Нос болида — это, разумеется, самая важная часть, поскольку оттуда воздушный поток направляется на остальную часть машины. Если с носом проблемы, то проблемы у всего болида. Посмотрите на фотографию переднего крыла образца 2009 года, оно такое простое. Всего три поверхности. Совершенно простое переднее крыло и стандартное заднее — для комплекта.
И причина здесь не в том, что наука аэродинамика переживала тяжелые времена в 2009 году, а в том, что это был год, когда начал действовать новый регламент. FIA постоянно вводит новые правила, чтобы ограничить возможности специалистов по аэродинамике, потому что иначе прижимная сила начинает зашкаливать, обгон становится все сложнее, и страдает зрелищность (аккуратно обойдем обсуждение всех этих доводов).
Вот в 2008-м болиды выглядели очень экстравагантно. Такое впечатление, что все инженеры по аэродинамике пребывали под воздействием одного и того же диковинного галлюциногена. Повсюду на корпусе были крылышки. Крылышки на крыльях. А также разные воздухозаборники, клыки и рожки.
А на следующий год у антикрыльев началась новая жизнь. Регламент, ограничивший их использование, вернул моду на простоту форм. Так что же случилось потом? Конструкторы нашли способ обойти правила. Не нарушая их. Нет. Просто по-своему интерпретируя. Они сумели найти преимущество, оставаясь в рамках правил. В конце концов, это и есть их работа. И снова крылья становились все более и более сумасшедшими, а в 2017 году регламент позволил командам реализовать более смелые задумки, и конструкторы опять стали закидываться кислотой (это я тебя имею в виду, Mercedes, и твое Т-крыло, хотя, надо признать, выглядит оно очень круто).
Посмотрите на крыло болида «Формулы-1» в 2019-м, и вы увидите, что это очень сложная конструкция. Смотришь на него и думаешь: если какая-то его часть сломается, скорее всего управлять машиной будет невозможно — настолько важная это деталь.

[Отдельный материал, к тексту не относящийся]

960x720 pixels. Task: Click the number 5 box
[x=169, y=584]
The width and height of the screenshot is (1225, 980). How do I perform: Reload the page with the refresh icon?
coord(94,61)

Опять-таки, у Mercedes крыло состоит из огромного количества элементов. Достаточно взглянуть на него, и становится понятна основная функция: направлять воздушный поток, чтобы он огибал передние колеса и проходил за ними через все остальные аэродинамические приспособления — это создает переднюю прижимную силу, а также распределяет ее по средней части болида и по заднему крылу, то есть влияет на весь воздушный поток. Так называемое завихрение Y250 начинается в боковой части переднего крыла и проходит через всю машину.